Tout en veillant à ne pas recréer un millefeuille d'acteurs, il convient également de s'appuyer sur les dispositifs qui peuvent utilement compléter le rôle des MDPH. Par exemple, s'agissant des besoins en aides techniques, le déploiement des équipes locales d'accompagnement sur les aides techniques (EqLAAT)67(*) devrait permettre d'améliorer l'accompagnement des personnes, de l'évaluation de leurs besoins jusqu'au choix d'une ou plusieurs aides techniques adaptées.
Proposition n° 10 : Dans le cadre du service public départemental de l'autonomie (SPDA), généraliser la démarche de territorialisation de l'accueil de premier niveau des MDPH.
Proposition n° 11 : Renforcer la culture de participation des personnes en situation de handicap et de leurs proches aidants en matière d'accès aux droits et aux prestations.
3. Une logique de contrôle de l'utilisation de la PCH pouvant nuire à la pertinence des plans personnalisés
En vertu de l'article L. 245-5 du code de l'action sociale et des familles, le président du conseil départemental « prend toutes les mesures pour vérifier les déclarations des bénéficiaires [de la PCH] et s'assurer de l'effectivité de l'utilisation de l'aide qu'ils reçoivent. » Il réalise à ce titre un contrôle d'effectivité, sur une période de référence ne pouvant être inférieure à six mois, et qui ne peut porter que sur les sommes qui ont été effectivement versées.

* _DONNÉES FOURNIES_
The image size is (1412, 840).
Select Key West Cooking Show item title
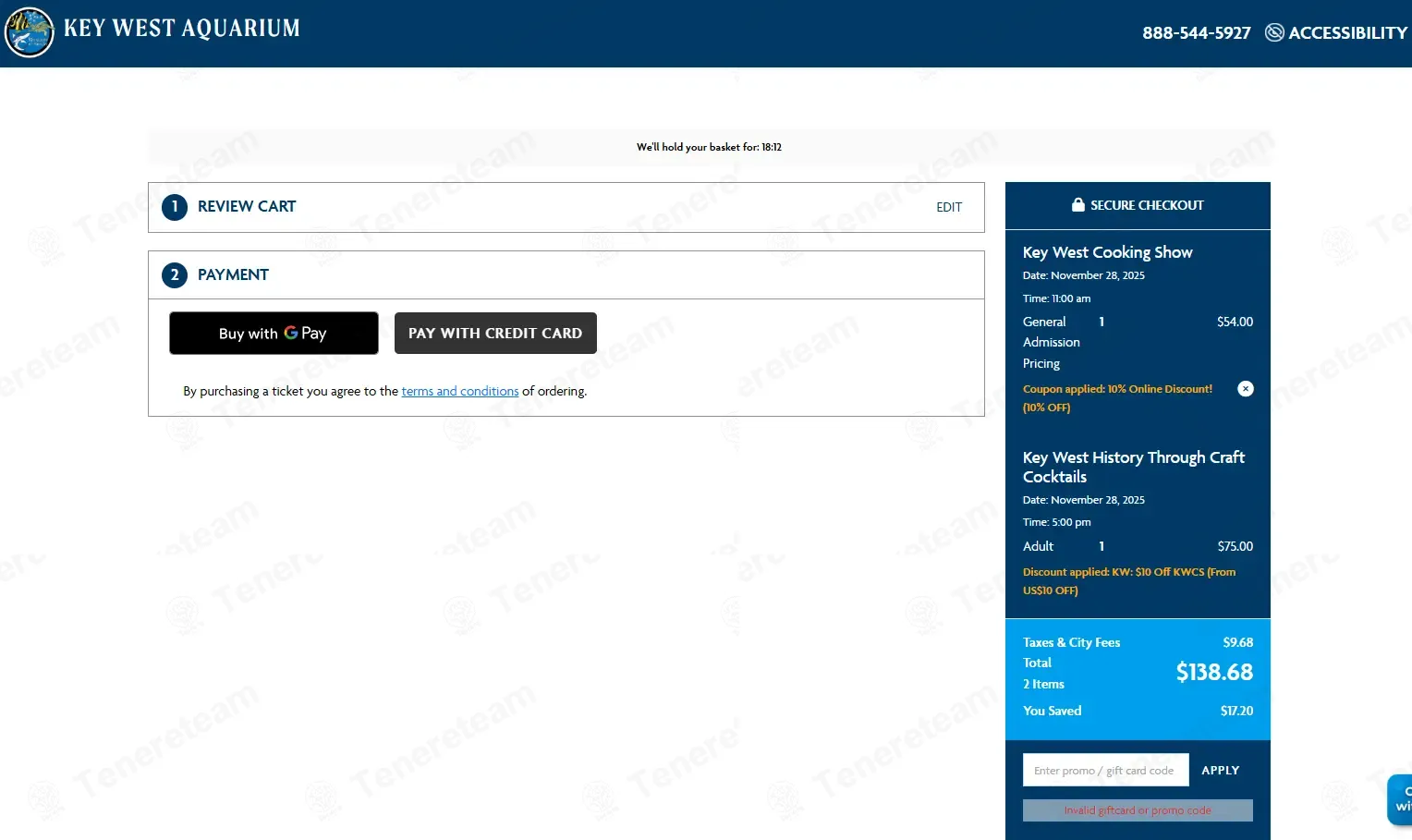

* _QUESTIONS SUR L'EXTRAIT_
A) D'après l'extrait sur les MDPH, quelle est la durée minimale de la période de référence du contrôle d'effectivité ?
B) Recopiez mot pour mot, s'il vous plaît, le passage de l'extrait sur les MDPH qui va de « Tout en veillant » à « niveau des MDPH. ».
C) Traduisez en anglais cette phrase de l'extrait sur les MDPH : « Tout en veillant à ne pas recréer un millefeuille d'acteurs, il convient également de s'appuyer sur les dispositifs qui peuvent utilement compléter le rôle des MDPH. »

* _CORRIGÉ_
A) Elle ne peut être inférieure à six mois.

B)
Tout en veillant à ne pas recréer un millefeuille d'acteurs, il convient également de s'appuyer sur les dispositifs qui peuvent utilement compléter le rôle des MDPH. Par exemple, s'agissant des besoins en aides techniques, le déploiement des équipes locales d'accompagnement sur les aides techniques (EqLAAT)67(*) devrait permettre d'améliorer l'accompagnement des personnes, de l'évaluation de leurs besoins jusqu'au choix d'une ou plusieurs aides techniques adaptées.
Proposition n° 10 : Dans le cadre du service public départemental de l'autonomie (SPDA), généraliser la démarche de territorialisation de l'accueil de premier niveau des MDPH.

C) While taking care not to recreate a multilayered tangle of actors, it is also advisable to rely on the mechanisms that can usefully complement the role of the MDPHs.